** THE PROBLEM **
Rewrite the items from the line containing "You are a GUI" through the end of the items as a two-column CSV with the headers request and answer. Give one row per item, put each field in quotation marks, and replace line breaks with spaces.

** DATA FOR THIS EXERCISE **
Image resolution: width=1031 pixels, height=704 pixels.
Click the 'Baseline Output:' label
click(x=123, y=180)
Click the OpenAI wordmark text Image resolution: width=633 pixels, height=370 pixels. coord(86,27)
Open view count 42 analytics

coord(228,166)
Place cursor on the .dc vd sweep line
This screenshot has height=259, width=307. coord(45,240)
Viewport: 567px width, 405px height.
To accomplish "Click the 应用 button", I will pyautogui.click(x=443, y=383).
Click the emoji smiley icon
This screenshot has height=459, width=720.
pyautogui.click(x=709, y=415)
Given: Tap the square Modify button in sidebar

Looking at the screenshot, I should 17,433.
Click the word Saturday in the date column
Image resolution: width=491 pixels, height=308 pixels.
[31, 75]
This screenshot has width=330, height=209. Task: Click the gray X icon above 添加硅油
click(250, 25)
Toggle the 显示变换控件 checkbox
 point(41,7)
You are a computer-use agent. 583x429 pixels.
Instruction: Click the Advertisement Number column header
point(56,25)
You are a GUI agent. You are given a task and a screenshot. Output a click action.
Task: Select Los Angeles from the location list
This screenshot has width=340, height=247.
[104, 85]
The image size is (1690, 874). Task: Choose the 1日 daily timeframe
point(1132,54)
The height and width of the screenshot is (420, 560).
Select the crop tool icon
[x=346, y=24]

** SOLUTION BELOW **
request,answer
"You are a GUI agent. You are given a task and a screenshot. Output a click action. Task: Select Los Angeles from the location list This screenshot has width=340, height=247.","[104, 85]"
"The image size is (1690, 874). Task: Choose the 1日 daily timeframe","point(1132,54)"
"The height and width of the screenshot is (420, 560). Select the crop tool icon","[x=346, y=24]"